(Data excerpts)
★ ★ ★ ★

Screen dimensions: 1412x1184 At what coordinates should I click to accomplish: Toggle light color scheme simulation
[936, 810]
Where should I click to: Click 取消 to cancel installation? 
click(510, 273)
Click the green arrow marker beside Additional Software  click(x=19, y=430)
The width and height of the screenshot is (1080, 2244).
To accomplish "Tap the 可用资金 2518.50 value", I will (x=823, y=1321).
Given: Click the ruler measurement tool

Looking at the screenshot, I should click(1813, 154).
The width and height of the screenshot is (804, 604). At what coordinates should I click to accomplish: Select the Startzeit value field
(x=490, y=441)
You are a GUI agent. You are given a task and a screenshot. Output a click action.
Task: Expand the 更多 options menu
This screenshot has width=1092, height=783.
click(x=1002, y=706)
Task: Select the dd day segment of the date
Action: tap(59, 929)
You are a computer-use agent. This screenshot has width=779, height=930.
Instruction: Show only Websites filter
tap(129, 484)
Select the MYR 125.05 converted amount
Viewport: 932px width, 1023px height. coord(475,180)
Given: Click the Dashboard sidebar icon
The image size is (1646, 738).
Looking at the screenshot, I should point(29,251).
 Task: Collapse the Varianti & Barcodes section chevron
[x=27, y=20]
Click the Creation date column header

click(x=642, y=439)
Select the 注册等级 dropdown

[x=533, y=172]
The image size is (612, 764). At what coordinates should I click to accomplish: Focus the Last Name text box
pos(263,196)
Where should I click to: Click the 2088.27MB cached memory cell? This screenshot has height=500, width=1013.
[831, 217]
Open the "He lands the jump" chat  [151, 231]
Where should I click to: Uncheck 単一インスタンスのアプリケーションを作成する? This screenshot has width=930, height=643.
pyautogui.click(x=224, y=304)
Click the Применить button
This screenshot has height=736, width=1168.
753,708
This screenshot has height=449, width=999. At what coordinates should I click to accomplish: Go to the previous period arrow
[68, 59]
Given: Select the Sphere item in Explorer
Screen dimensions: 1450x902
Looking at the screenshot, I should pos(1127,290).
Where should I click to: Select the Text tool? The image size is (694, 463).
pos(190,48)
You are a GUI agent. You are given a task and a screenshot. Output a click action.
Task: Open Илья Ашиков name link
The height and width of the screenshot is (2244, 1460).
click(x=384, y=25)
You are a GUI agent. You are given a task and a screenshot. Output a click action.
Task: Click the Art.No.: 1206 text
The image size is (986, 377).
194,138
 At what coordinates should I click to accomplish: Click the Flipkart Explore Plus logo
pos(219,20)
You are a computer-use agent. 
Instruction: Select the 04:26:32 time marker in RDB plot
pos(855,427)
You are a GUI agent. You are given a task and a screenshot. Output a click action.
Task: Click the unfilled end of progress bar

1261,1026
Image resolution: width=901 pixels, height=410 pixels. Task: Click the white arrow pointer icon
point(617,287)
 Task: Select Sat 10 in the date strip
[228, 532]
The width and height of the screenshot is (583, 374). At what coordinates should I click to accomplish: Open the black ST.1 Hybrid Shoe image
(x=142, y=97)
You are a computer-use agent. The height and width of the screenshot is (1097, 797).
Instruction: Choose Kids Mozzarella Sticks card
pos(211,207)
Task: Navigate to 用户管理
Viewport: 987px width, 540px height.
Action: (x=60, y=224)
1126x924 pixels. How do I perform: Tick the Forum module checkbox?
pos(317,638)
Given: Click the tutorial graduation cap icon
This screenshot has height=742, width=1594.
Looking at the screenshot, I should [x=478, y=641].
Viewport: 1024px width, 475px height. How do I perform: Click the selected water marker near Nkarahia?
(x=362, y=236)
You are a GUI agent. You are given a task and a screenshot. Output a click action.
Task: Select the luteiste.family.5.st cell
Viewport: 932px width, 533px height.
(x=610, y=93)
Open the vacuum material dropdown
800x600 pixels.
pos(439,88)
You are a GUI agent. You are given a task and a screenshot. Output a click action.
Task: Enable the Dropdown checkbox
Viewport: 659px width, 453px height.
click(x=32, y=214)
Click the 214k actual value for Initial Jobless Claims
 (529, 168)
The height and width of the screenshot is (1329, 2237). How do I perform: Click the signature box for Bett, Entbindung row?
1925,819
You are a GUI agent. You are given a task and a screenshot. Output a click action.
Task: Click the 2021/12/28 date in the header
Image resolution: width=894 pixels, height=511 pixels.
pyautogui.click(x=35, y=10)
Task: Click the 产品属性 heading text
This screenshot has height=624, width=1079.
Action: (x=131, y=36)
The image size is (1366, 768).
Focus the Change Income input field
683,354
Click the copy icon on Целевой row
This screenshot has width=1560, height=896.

★ ★ ★ ★

Assigned task: Of the lines above, retype only those from the line containing "Where should I click to: Select" through the line containing "Task: Select the luteiste.family.5.st cell", including both, exactly.

Task response:
Where should I click to: Select the Text tool? The image size is (694, 463).
pos(190,48)
You are a GUI agent. You are given a task and a screenshot. Output a click action.
Task: Open Илья Ашиков name link
The height and width of the screenshot is (2244, 1460).
click(x=384, y=25)
You are a GUI agent. You are given a task and a screenshot. Output a click action.
Task: Click the Art.No.: 1206 text
The image size is (986, 377).
194,138
 At what coordinates should I click to accomplish: Click the Flipkart Explore Plus logo
pos(219,20)
You are a computer-use agent. 
Instruction: Select the 04:26:32 time marker in RDB plot
pos(855,427)
You are a GUI agent. You are given a task and a screenshot. Output a click action.
Task: Click the unfilled end of progress bar

1261,1026
Image resolution: width=901 pixels, height=410 pixels. Task: Click the white arrow pointer icon
point(617,287)
 Task: Select Sat 10 in the date strip
[228, 532]
The width and height of the screenshot is (583, 374). At what coordinates should I click to accomplish: Open the black ST.1 Hybrid Shoe image
(x=142, y=97)
You are a computer-use agent. The height and width of the screenshot is (1097, 797).
Instruction: Choose Kids Mozzarella Sticks card
pos(211,207)
Task: Navigate to 用户管理
Viewport: 987px width, 540px height.
Action: (x=60, y=224)
1126x924 pixels. How do I perform: Tick the Forum module checkbox?
pos(317,638)
Given: Click the tutorial graduation cap icon
This screenshot has height=742, width=1594.
Looking at the screenshot, I should [x=478, y=641].
Viewport: 1024px width, 475px height. How do I perform: Click the selected water marker near Nkarahia?
(x=362, y=236)
You are a GUI agent. You are given a task and a screenshot. Output a click action.
Task: Select the luteiste.family.5.st cell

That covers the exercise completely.